プエルトリコに敗れ、3連覇を逃した侍ジャパン ひとつの走塁が日本の窮地を救ったのが日本ラウンドなら、ひとつの走塁ミスが日本の3連覇を阻んだのがアメリカラウンド準決勝のプエルトリコ戦だった。

 2次ラウンド初戦の台湾戦は、1点リードされた9回二死1塁の場面で鳥谷敬がスチールを成功させ、決勝ラウンド進出の足がかりを作った。一方、プエルトリコ戦では、2点ビハインドの8回一死1、2塁の場面で2塁走者・井端弘和と1塁走者・内川聖一が試みたダブルスチールが失敗に終わり、日本の追撃ムードに水を差した。ベンチから出されていたサインは、いずれも同じである。

「行けたら行け」

 モーションの大きい相手投手のタイミングを見計らって、「成功が確信できるのなら試みていいよ」というものだ。いわば作戦の断行を選手にゆだねた、サインであってサインでない作戦である。

 プエルトリコ戦の場面で井端は、一度はスタートを切るも、「一歩出たところで、タイミングが遅れた」(井端)と判断して立ち止まり、2塁に向かっていた内川が塁間で挟まれてアウトになってしまう。内川は試合後、ひとりで責任を背負い込み、「僕がすべてを壊してしまった......」と涙した。

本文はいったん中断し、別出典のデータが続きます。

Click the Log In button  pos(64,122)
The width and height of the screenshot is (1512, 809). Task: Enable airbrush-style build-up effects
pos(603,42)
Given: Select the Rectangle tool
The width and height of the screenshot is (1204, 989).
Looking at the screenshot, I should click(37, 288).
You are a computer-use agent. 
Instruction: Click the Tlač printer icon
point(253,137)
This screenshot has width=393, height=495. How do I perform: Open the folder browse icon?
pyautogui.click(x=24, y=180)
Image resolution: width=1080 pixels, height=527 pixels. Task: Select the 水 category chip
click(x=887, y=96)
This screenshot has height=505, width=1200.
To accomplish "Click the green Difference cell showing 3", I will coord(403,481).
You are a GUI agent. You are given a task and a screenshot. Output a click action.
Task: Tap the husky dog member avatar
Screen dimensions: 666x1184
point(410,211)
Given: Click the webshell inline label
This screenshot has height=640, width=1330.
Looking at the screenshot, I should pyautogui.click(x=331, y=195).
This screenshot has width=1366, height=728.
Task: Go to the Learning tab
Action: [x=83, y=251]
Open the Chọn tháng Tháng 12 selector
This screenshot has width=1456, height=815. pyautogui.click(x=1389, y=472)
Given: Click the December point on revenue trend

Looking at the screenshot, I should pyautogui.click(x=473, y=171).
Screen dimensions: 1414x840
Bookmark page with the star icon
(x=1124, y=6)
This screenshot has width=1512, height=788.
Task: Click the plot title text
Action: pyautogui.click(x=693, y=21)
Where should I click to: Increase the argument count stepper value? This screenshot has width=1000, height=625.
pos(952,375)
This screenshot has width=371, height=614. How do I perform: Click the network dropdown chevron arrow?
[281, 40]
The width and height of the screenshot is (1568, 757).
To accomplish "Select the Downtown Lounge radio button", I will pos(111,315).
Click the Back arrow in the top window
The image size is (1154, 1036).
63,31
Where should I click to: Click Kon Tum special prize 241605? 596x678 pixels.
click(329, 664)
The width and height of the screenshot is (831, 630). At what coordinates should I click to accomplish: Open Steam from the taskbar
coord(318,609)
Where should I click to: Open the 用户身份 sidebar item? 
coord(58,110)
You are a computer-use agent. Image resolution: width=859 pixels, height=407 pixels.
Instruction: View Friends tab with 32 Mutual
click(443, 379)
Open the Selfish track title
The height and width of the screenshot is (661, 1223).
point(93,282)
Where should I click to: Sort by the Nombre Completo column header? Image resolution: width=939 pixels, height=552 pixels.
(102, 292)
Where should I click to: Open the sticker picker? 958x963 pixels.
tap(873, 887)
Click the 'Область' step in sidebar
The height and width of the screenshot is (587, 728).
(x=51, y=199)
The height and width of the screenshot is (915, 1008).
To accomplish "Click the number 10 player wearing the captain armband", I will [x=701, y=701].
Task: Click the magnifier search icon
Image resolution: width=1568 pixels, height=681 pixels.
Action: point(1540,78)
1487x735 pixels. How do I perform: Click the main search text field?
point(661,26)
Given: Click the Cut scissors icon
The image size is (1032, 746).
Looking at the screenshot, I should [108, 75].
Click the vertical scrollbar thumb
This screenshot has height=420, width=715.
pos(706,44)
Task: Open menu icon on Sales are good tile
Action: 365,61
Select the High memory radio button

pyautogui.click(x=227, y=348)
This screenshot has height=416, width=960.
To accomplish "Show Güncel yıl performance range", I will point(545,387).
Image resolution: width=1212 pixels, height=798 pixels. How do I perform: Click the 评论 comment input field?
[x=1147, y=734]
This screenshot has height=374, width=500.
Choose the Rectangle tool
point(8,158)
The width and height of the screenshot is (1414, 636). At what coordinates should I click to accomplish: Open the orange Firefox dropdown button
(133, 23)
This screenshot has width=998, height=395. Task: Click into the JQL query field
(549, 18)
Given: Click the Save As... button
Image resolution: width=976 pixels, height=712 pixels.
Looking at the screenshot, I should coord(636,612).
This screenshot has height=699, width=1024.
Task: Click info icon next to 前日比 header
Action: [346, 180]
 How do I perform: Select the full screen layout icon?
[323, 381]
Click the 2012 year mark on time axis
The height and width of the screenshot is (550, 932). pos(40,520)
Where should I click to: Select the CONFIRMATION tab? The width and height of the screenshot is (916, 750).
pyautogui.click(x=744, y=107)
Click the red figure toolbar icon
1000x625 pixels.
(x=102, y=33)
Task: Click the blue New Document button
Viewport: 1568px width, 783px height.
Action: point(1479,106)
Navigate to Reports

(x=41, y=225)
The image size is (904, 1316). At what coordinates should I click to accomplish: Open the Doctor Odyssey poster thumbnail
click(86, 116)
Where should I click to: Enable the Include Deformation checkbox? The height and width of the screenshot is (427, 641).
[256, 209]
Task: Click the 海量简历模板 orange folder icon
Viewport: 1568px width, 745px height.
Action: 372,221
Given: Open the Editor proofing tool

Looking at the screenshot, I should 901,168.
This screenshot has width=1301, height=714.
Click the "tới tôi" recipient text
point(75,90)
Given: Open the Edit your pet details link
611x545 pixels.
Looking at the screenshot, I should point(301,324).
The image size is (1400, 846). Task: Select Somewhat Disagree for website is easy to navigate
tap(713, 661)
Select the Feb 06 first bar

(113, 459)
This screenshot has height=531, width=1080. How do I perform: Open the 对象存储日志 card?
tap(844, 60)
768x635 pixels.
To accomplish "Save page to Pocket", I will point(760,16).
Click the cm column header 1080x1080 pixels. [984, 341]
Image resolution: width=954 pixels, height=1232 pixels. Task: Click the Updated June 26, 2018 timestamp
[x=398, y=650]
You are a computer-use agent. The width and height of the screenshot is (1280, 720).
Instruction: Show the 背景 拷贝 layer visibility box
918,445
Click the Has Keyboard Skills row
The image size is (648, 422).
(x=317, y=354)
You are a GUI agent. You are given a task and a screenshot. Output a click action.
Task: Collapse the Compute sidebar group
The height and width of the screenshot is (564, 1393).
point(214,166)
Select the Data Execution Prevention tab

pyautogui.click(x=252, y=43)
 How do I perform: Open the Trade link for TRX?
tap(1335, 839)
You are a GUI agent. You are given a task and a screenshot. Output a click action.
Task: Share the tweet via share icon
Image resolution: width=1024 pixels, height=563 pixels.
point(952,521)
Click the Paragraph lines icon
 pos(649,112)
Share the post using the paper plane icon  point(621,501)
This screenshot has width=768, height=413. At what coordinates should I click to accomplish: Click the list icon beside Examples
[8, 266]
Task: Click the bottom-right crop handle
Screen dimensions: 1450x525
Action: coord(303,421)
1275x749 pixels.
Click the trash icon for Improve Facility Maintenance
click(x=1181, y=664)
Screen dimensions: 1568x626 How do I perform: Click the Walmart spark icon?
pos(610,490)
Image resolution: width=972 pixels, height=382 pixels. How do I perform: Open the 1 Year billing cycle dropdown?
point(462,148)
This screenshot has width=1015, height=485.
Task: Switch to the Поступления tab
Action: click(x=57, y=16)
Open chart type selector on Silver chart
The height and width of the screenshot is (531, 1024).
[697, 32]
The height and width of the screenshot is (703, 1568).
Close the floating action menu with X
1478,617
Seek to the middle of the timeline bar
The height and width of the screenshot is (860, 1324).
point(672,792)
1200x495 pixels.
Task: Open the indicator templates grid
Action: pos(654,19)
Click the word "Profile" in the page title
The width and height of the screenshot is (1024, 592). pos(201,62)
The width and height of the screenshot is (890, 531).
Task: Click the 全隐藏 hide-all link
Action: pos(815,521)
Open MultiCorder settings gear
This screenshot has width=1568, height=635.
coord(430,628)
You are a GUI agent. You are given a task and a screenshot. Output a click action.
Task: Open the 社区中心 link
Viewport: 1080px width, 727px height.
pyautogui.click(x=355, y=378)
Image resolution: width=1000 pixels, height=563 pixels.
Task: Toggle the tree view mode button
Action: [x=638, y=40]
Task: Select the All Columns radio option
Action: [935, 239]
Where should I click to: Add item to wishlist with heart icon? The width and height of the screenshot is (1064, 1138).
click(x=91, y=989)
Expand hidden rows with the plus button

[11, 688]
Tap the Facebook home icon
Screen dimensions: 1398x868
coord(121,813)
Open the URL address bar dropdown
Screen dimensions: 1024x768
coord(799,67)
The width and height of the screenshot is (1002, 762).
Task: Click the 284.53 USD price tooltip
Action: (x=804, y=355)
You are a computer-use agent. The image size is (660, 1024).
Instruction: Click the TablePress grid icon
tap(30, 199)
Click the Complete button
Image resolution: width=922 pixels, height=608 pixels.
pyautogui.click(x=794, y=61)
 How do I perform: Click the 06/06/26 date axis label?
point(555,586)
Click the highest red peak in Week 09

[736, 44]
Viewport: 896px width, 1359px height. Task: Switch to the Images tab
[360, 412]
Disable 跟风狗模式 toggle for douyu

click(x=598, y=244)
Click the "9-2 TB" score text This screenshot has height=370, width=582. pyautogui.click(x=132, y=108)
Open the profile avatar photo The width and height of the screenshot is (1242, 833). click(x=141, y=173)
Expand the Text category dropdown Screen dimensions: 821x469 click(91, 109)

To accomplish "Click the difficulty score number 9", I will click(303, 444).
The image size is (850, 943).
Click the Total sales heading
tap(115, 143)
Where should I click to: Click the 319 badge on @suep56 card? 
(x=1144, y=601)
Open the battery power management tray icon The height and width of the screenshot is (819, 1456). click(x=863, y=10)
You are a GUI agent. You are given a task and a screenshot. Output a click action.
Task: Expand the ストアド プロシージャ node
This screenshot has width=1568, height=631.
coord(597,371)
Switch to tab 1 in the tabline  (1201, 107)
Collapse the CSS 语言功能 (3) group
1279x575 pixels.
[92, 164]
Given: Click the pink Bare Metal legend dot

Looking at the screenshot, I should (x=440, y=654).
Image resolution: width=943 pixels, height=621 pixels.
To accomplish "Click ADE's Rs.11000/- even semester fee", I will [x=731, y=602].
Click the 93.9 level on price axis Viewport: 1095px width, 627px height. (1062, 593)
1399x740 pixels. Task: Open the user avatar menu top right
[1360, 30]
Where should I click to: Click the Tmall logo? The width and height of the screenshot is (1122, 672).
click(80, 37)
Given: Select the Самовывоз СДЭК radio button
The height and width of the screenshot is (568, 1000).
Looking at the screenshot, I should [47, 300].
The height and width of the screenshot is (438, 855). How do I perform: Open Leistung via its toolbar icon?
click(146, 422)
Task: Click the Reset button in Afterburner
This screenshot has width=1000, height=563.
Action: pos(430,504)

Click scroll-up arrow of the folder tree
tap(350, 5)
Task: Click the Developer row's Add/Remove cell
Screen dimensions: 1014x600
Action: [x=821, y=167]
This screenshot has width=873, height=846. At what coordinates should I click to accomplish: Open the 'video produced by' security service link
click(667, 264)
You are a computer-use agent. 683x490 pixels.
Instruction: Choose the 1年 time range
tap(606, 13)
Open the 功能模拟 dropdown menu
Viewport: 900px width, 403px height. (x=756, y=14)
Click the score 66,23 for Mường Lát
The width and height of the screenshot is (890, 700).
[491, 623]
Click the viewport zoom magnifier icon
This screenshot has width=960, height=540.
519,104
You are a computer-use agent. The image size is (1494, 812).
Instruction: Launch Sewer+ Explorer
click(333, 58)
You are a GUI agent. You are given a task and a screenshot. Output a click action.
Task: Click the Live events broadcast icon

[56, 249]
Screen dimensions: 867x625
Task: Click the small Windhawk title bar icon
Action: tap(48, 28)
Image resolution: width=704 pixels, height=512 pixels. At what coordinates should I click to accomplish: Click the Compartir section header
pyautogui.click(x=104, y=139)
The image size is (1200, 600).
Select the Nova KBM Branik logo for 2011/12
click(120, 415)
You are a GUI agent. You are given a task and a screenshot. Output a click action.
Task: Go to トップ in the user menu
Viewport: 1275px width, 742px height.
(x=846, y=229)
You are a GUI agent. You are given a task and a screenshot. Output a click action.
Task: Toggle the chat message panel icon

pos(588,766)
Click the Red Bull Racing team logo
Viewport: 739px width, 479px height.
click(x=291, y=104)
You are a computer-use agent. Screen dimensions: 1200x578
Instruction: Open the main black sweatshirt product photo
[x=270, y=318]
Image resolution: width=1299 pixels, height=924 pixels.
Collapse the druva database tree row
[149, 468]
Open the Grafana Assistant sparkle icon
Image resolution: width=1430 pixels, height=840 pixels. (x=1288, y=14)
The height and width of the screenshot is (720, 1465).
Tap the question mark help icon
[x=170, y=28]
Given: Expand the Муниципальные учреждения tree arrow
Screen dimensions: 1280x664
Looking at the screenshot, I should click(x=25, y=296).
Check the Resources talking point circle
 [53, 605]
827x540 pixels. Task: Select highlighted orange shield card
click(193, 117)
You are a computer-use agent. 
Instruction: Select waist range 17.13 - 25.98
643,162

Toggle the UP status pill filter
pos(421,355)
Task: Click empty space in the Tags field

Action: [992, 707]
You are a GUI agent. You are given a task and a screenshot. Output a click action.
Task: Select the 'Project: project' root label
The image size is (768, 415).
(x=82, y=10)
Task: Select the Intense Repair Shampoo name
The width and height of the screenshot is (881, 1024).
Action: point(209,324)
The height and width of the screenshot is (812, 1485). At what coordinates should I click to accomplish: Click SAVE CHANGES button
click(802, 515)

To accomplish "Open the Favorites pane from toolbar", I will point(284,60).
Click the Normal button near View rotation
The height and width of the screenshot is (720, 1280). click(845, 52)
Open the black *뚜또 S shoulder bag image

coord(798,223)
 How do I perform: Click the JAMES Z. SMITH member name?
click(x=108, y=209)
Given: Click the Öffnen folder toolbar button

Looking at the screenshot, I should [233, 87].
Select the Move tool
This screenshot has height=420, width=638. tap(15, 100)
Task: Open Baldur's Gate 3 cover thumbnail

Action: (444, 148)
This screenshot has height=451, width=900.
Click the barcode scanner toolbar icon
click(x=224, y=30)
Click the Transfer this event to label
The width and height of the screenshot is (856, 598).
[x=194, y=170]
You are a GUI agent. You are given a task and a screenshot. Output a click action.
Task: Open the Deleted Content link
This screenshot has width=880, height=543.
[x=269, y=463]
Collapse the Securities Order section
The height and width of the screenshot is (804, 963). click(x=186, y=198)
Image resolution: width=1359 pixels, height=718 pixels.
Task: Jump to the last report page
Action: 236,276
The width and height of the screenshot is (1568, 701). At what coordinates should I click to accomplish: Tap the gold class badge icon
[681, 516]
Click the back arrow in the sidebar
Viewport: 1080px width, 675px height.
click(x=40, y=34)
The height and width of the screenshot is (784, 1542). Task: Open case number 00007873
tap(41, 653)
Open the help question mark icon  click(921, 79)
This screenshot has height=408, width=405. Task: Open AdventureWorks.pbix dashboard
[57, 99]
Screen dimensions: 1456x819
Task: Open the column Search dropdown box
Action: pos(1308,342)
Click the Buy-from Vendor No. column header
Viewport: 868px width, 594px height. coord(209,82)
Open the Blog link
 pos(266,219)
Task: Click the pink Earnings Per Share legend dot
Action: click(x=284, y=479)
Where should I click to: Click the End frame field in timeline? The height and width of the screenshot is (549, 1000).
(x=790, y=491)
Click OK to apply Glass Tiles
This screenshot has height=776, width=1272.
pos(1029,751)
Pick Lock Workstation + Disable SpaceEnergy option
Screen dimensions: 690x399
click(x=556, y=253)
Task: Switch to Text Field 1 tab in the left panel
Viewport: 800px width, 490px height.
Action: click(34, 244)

 鳥谷が成功させた単独スチールとは異なり、ダブルスチールのタイミングはふたりの走者の意思疎通が必要不可欠なため、基本的にベンチによる指示があって成立しうるものだ。ところがあの場面では、明確な指示はベンチから飛んでおらず、井端の動きを見てから遅れて内川もスタートを切っていた。それゆえ内川が走塁を焦り、井端の帰塁を確認しなかったのも、致し方ないことといえた。

 そもそもこの場面、打席に入っていたのは阿部慎之助である。チーム発足以来、4番に据えてきた阿部に同点もしくは逆転の一打を期すのであれば、勝負に集中できるよう、むしろ「動くな」の指示こそふさわしかったのではないか。結果論ではあるが、中途半端なベンチの指示が、井端と内川、そして阿部の中に困惑を生んでしまったのは言うまでもない。